Толстой и Сютаев
Толстой и Сютаев
Толстой считал себя представителем народа, который смотрит на жизнь снизу, но смотрит правильно. Надо было найти в народе учителя. Он хотел учиться у народа. В это время многие думали, что сектантство воплощает лучшие мечты крестьянства.
О Сютаеве Толстой услышал от А. С. Пругавина – человека, специально занимающегося расколом и сектантством. Вера молокан и субботников не удовлетворила Толстого; они все время ссылались на Библию, «мямлили», как характеризовал эту систему мышления Толстой.
Он искал главным образом не религии, а этики. Ее он надеялся найти у крестьян, но не зараженных буквальным пониманием Библии и Евангелия.
Весть о Сютаеве Толстого обрадовала.
Вот что Пругавин рассказал о Сютаеве. Сютаев и сын его отказались от военной службы и после тюремного заключения, вернувшись в деревню, опять крестьянствовали.
Лев Николаевич в 1881 году поздней осенью поехал в Торжок – маленький город недалеко от Твери – к Сютаеву.
Он искал праведника. В Москве он нашел одного праведника – библиотекаря Николая Федоровича Федорова, но Федоров был одинок, путь его был фантастичен, единствен; идеал невероятен – физическое воскрешение мертвых. Сютаев проповедовал житие святых сейчас.
Что же увидел Толстой у Сютаева?
Сютаев жил с сыновьями большой неразделенной семьей. Он пас деревенское стадо, добровольно избрав эту должность, потому что жалел скотину и говорил, что у других пастухов скотине плохо, а он водит ее по хорошим местам и наблюдает, чтобы стадо было сыто и напоено.
Вероятно, служба пастуха давала Сютаеву какие-то деньги, которые помогали ему вести хозяйство, в общем натуральное, а деньги в восьмидесятых годах уже были нужны. Все в семье Сютаева было общее, даже бабьи сундуки были общие.
Лев Николаевич увидал на невестке Сютаева платок и, желая провести границу между личным и общим в этой общине, спросил:
– Ну, а платок у тебя свой?
Молодка ответила:
– А вот и нет… платок не мой, а матушкин, свой не знаю куда задевала.
Можно было бы много говорить о семейной собственности в крестьянской неразделенной семье, но Толстой ответ понял так, что своего здесь нет ничего, его и не ищут.
Церковных обрядов и того, что в православной церкви называлось таинствами, Сютаев не признавал. Когда он выдавал свою дочку замуж, то свадьбу провел так: собрал людей вечером, дал молодоженам наставление, постелили им постели, положили их спать вместе, потушили огонь и оставили их одних.
------------------------------------------------
ЧТО НУЖНО СДЕЛАТЬ
1 – Ответьте по тексту о Толстом и Сютаеве на три вопроса:
(a) От кого Толстой услышал о Сютаеве?
(b) В какой город и в какое время года Толстой поехал к Сютаеву?
(c) Какую должность в деревне Сютаев добровольно выбрал для себя?
2 – Продолжите текст о Толстом и Сютаеве с того места, где он заканчивается.
Список для работы не понадобится.

РАЗДЕЛ ДАННЫХ
------------------------------------------------
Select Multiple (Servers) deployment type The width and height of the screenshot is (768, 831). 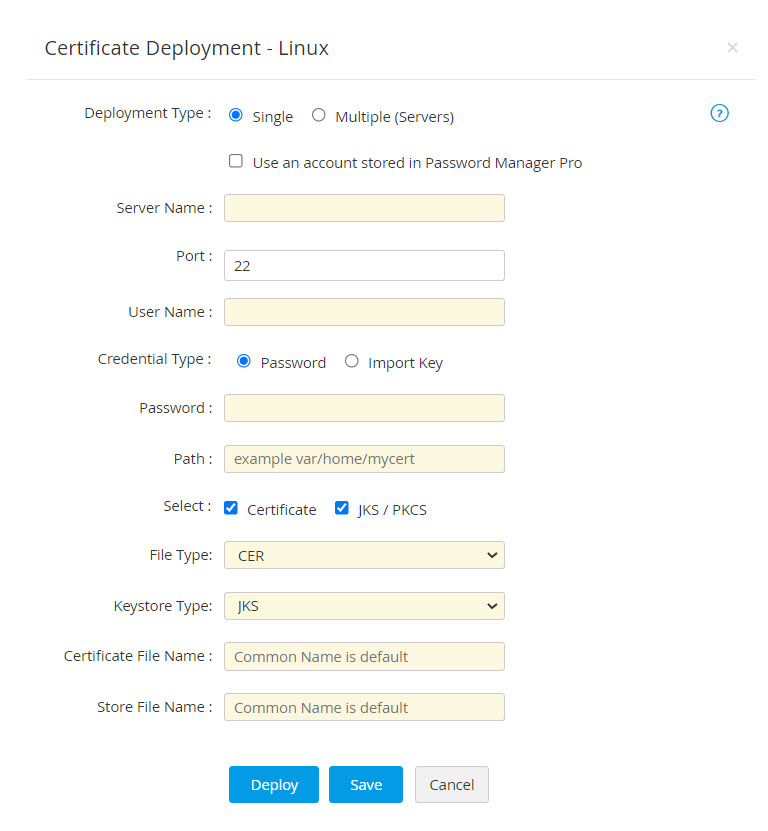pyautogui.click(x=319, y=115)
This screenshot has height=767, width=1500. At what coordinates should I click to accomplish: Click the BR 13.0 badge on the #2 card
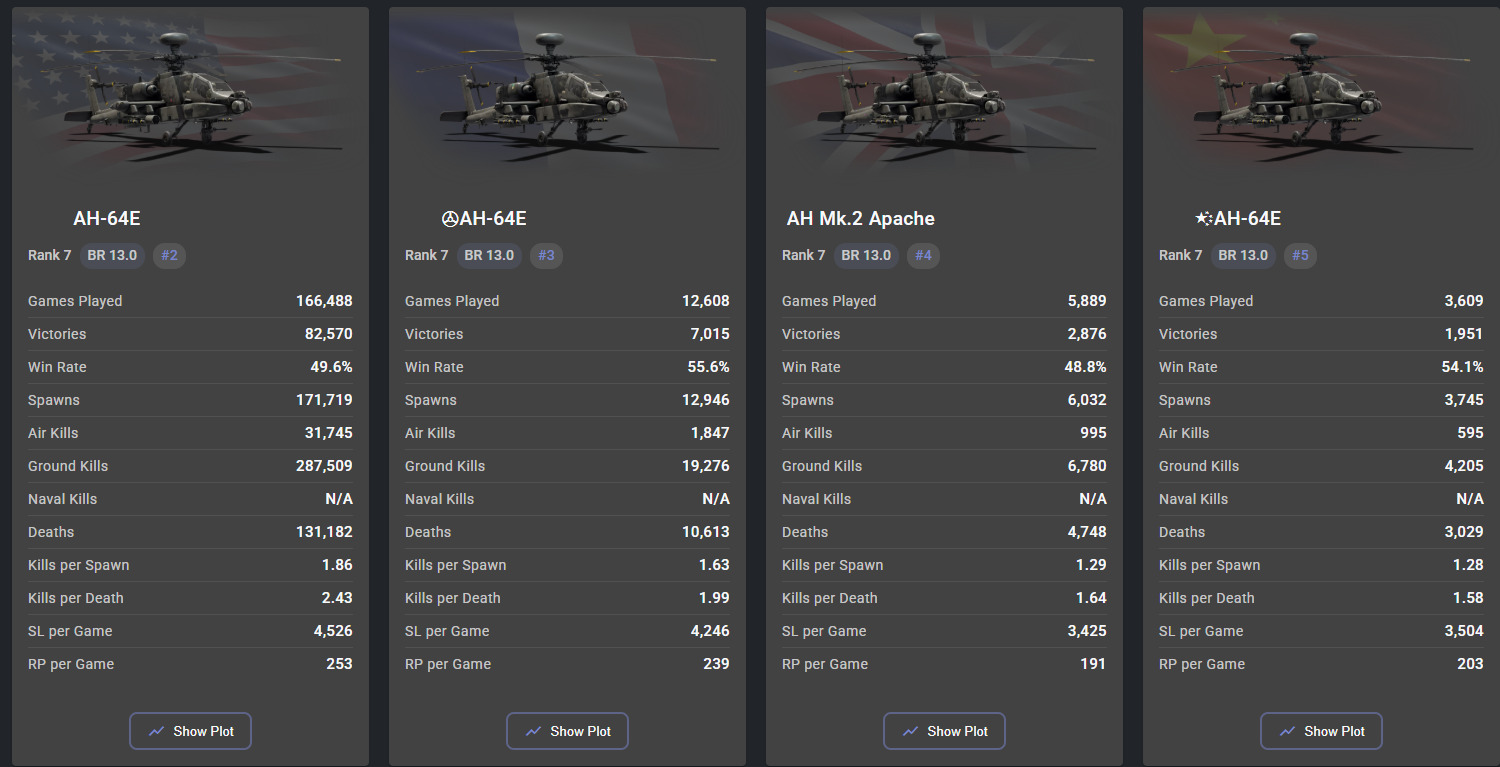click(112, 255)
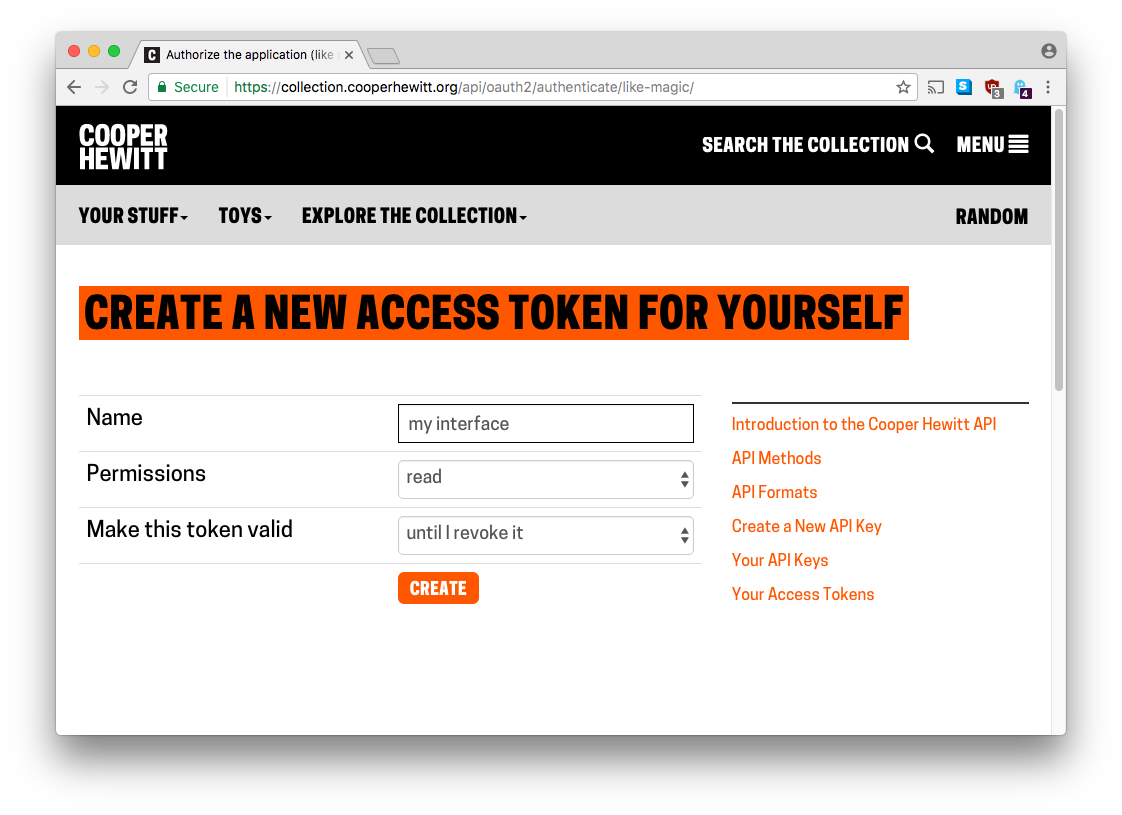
------------------------------------------------
ОТВЕТЫ ПО ЗАДАНИЯМ
1 –
(a) От А. С. Пругавина.
(b) В Торжок, поздней осенью 1881 года.
(c) Он пас деревенское стадо.

2 –
Сютаев повез Толстого обратно к помещикам Бакуниным, у которых Лев Николаевич остановился, приехав туда на своей телеге. Ехали долго, потому что Сютаев кнута не признавал и лошадь не подгонял.
Ехали, разговаривали и так заговорились, что забыли о вожжах, потеряли дорогу и опрокинули телегу. Впечатление у Толстого было большое. Толстой про Сютаева в письме к Энгельгардту писал: «Вот вам безграмотный мужик, – а его влияние на людей, на нашу интеллигенцию больше и значительнее, чем всех русских ученых и писателей со всеми Пушкиными, Бе-инскими, вместе взятыми, начиная от Тредьяковского и до нашего времени».
В конце января 1882 года Сютаев приехал к Толстому в Москву и поселился на его квартире в Денежном переулке. К нему в Москве отнеслись как к пророку и диковинке.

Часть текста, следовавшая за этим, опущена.